→ BRIEF: The result is the exact lines from the one containing "Task: Open Hair Shears / Thinning Shears menu" through the final line of the entries; leave out the pictures.
── DATA FOR PROCESSING ──
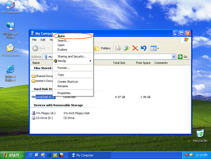Click Internet Explorer icon in Quick Launch
Image resolution: width=211 pixels, height=159 pixels.
31,155
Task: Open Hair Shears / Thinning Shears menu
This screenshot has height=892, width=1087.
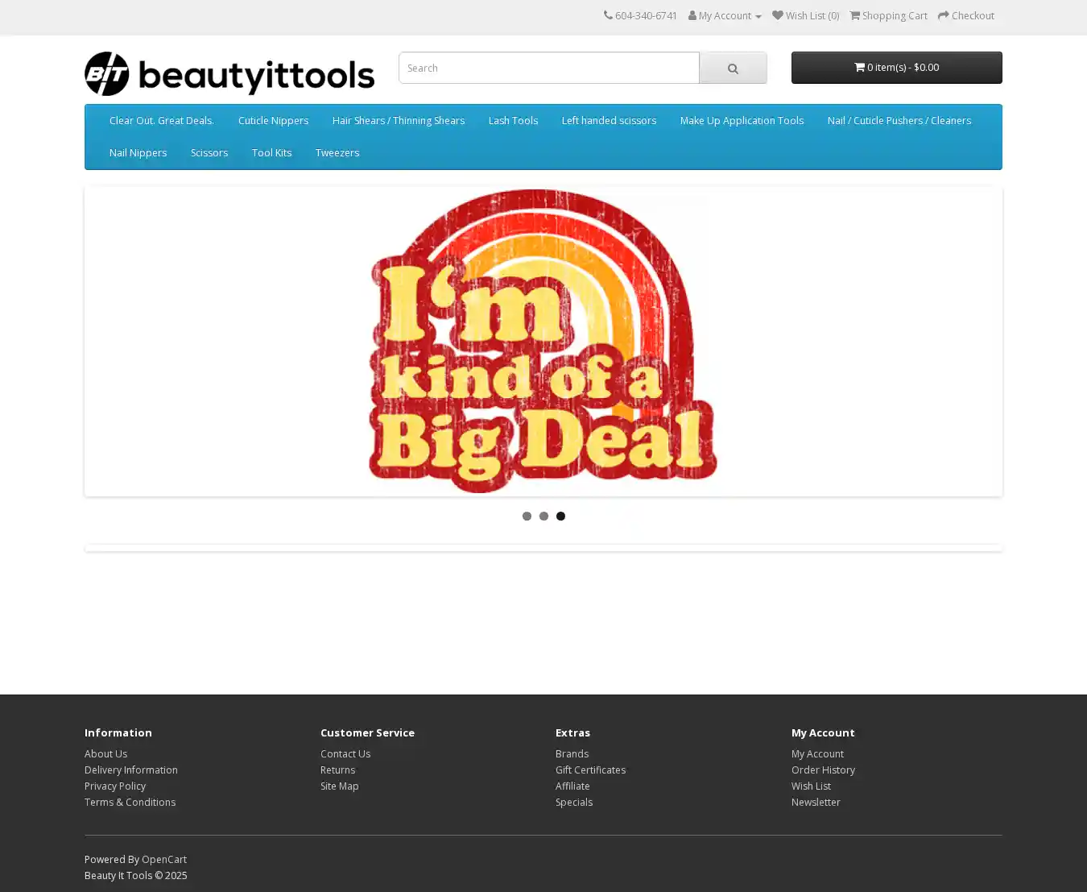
───
→ ANSWER:
Task: Open Hair Shears / Thinning Shears menu
This screenshot has height=892, width=1087.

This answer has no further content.